It was a surprise, given the rising tensions on the peninsula as Kim Jong-un seeks to advance its nuclear program and President Trump has warned of possible military action against the country.
As Tokyo bureau chief — a job I started last August, along with coverage of Japan — I work with my colleague Choe Sang-Hun to cover the Korean Peninsula. I had come to the Korean demilitarized zone (DMZ) that divides the peninsula to report onTaesung, a tiny farming village inhabited by 197 civilians on the South Korean side of the DMZ from which we could look across a field and see North Korea.
But it was on a media tour of Panmunjom, the uninhabited village inside the DMZ where the 1953 armistice suspending the Korean War was signed, that I got to step across the military demarcation line between the two countries and officially walk in North Korea for a few minutes.
North Korea, one of the world’s most isolated countries, is typically difficult to visit, as the government is particular about approving travel visas. Although some journalists were invited to Pyongyang last week, I have been told that my American passport makes it difficult to get a visa. So the access was unexpected.
In fact, two days earlier, Vice President Mike Pence had also visited Panmunjom. He had surprised his security detail when he decided at the last minute to step up close to — but not over — the demarcation line, telling The Washington Post that he wanted the North Koreans to “see our resolve in my face,” presumably alluding to the Trump administration’s vow to get North Korea to abandon its nuclear ambitions.
A busload of journalists, however, went farther than the vice president: We walked into a building designed for diplomatic meetings between North and South, and crossed right over.

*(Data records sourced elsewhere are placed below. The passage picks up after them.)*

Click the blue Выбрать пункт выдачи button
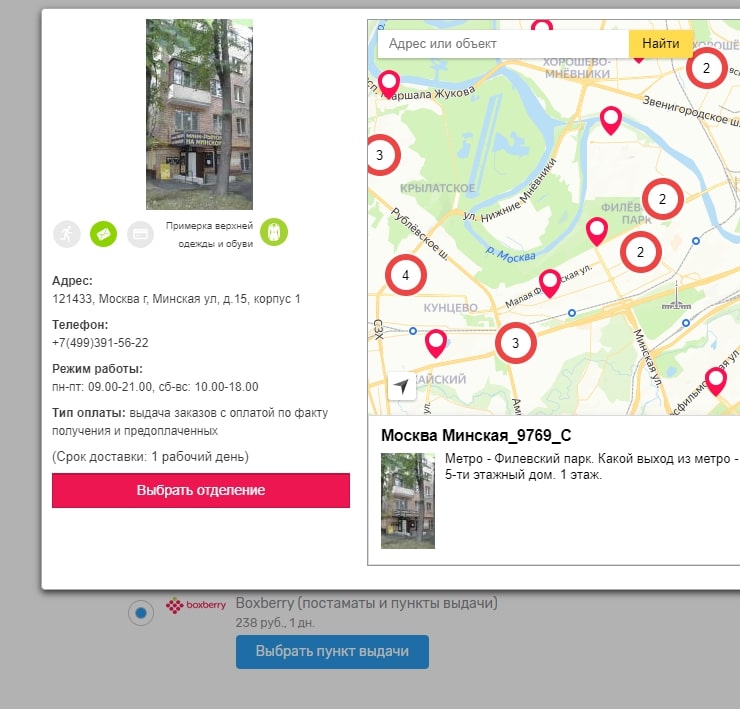740x709 pixels. tap(332, 652)
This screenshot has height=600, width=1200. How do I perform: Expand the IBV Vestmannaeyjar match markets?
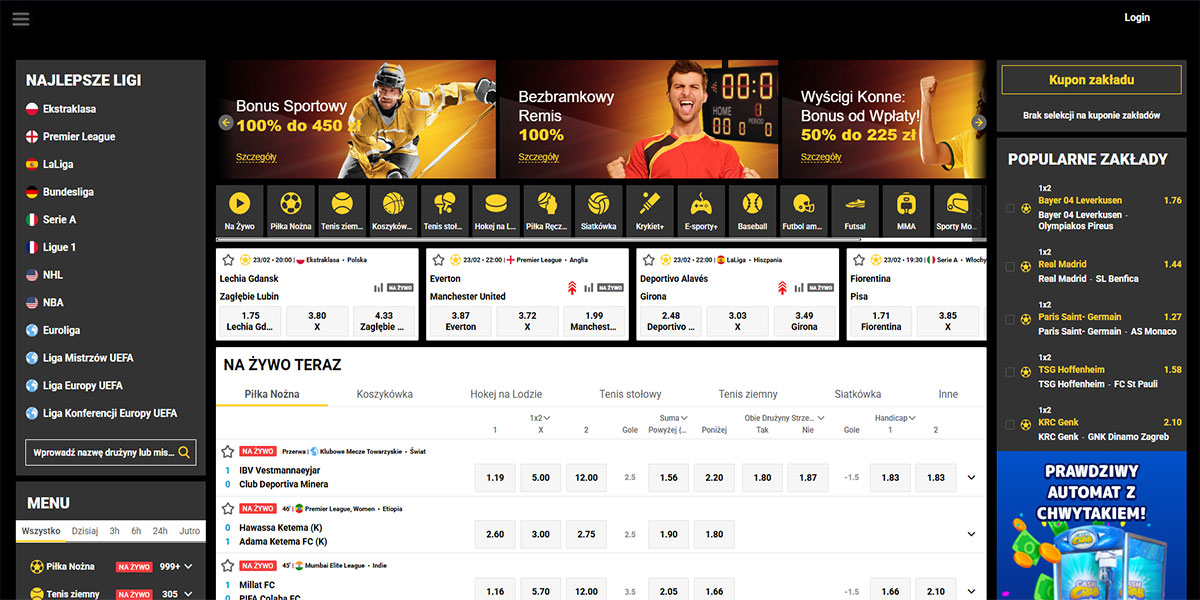coord(971,478)
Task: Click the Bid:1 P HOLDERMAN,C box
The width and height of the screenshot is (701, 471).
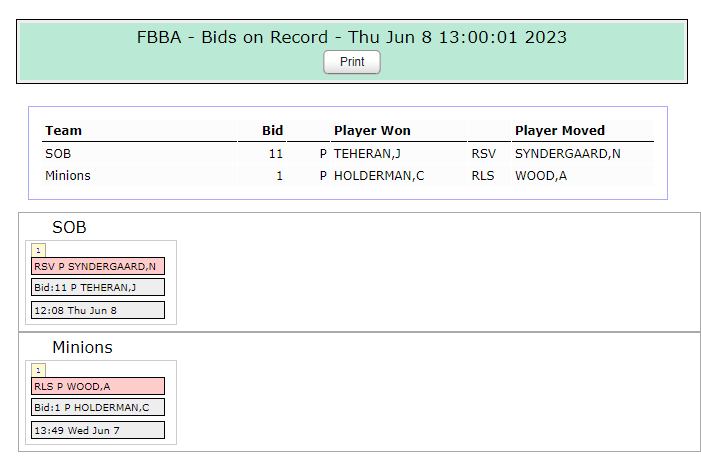Action: (98, 407)
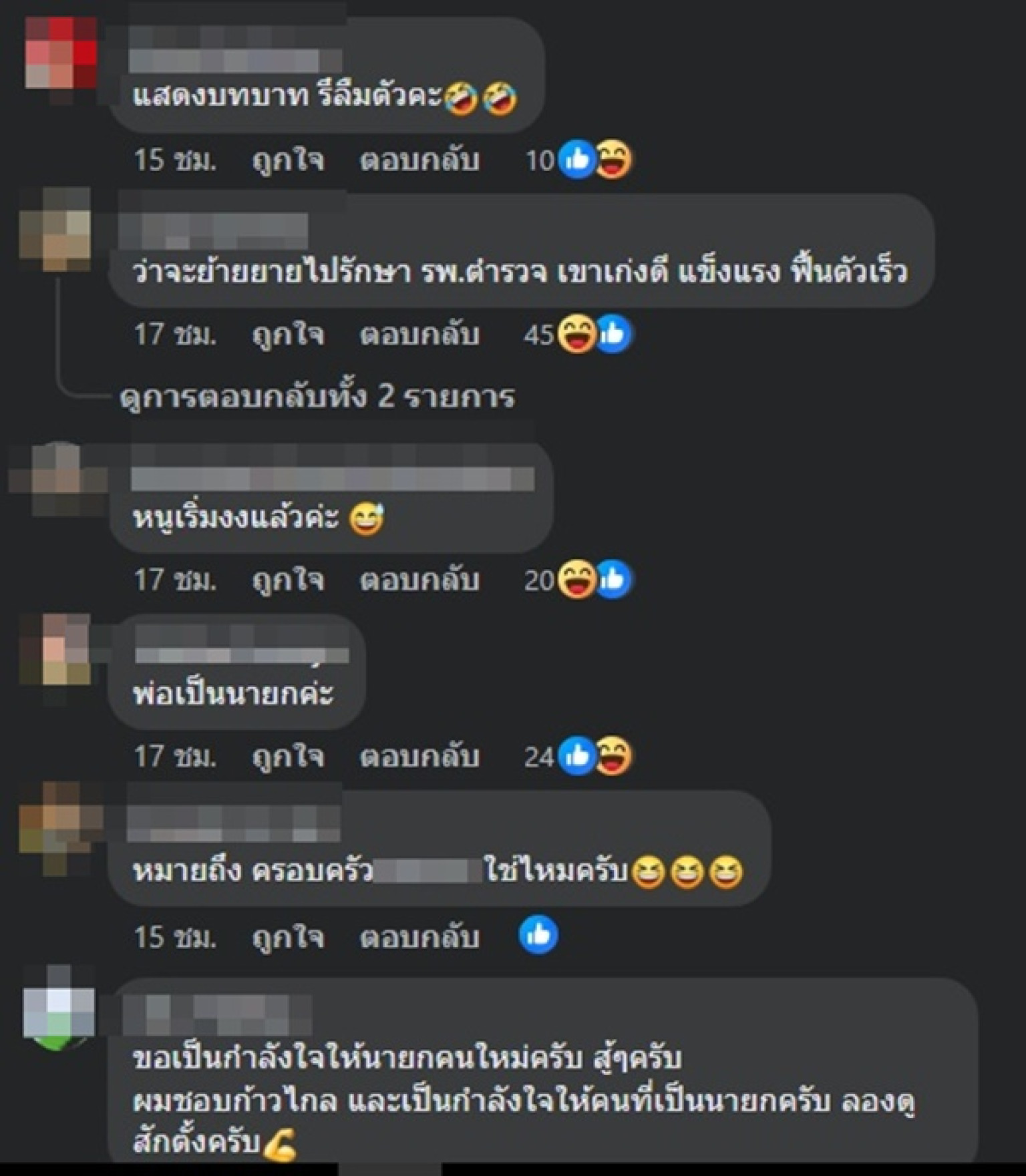Click ตอบกลับ under ครอบครัว comment
The width and height of the screenshot is (1026, 1176).
point(420,936)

As we filed into the United Nations Command Military Armistice Commission building, our South Korean military minder told us not to gesture at the North Korean soldiers gazing down on us from a building on the other side of the demarcation line. Meanwhile, two South Korean soldiers stood stiffly on the north end of the room, their arms bent at the elbows and their fists clenched.

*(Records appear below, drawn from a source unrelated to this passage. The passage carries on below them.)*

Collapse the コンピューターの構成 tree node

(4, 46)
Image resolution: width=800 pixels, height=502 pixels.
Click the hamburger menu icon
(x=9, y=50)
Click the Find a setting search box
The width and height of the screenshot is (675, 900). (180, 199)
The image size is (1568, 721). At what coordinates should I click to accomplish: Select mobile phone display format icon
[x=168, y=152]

The building’s interior looked like a prosaic conference room except for the startlingly bright turquoise walls. Our minder told us to stand in a circle around the room’s large table. “Those of you on that side are in the North,” he said, pointing, well, north. The other half of the circle was still standing in the South.
As we moved around the room, we could look through the windows and see the low concrete slabs that mark the line between the North and the South. Outside, we were prohibited from crossing that line. But inside this one building, the border was penetrable. I couldn’t resist taking a photo of my sneakered feet on the North side of the room.

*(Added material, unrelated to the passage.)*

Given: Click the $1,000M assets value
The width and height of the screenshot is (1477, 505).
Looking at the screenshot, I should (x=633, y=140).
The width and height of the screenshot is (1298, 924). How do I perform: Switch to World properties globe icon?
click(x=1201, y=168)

It all seemed a bit detached from the geopolitical crisis, although I admit after we went back outside I felt a ripple of apprehension when North Korean guards came down a flight of stairs and walked to the back of the building we had just been inside. Apparently there was no need to worry: Su-Hyun Lee, a researcher and interpreter in The Times’s Seoul bureau, noticed a clump of five North Korean soldiers standing on a nearby balcony taking selfies with us as the backdrop. Of course thenweneeded to take selfies, too.
In keeping with that spirit, one of the public affairs specialists from the Combined Forces Command that represents the United Nations and the United States military in South Korea whipped out Flat Stanley, a cutout figure of a character from a children’s book series. Her colleague had asked her to bring Stanley to the DMZ and take a photo of him there on behalf of a school project of the colleague’s son.
With his purple hair, pink shirt and gentle smile, I thought he looked as if he had the kind of resolve this situation could use.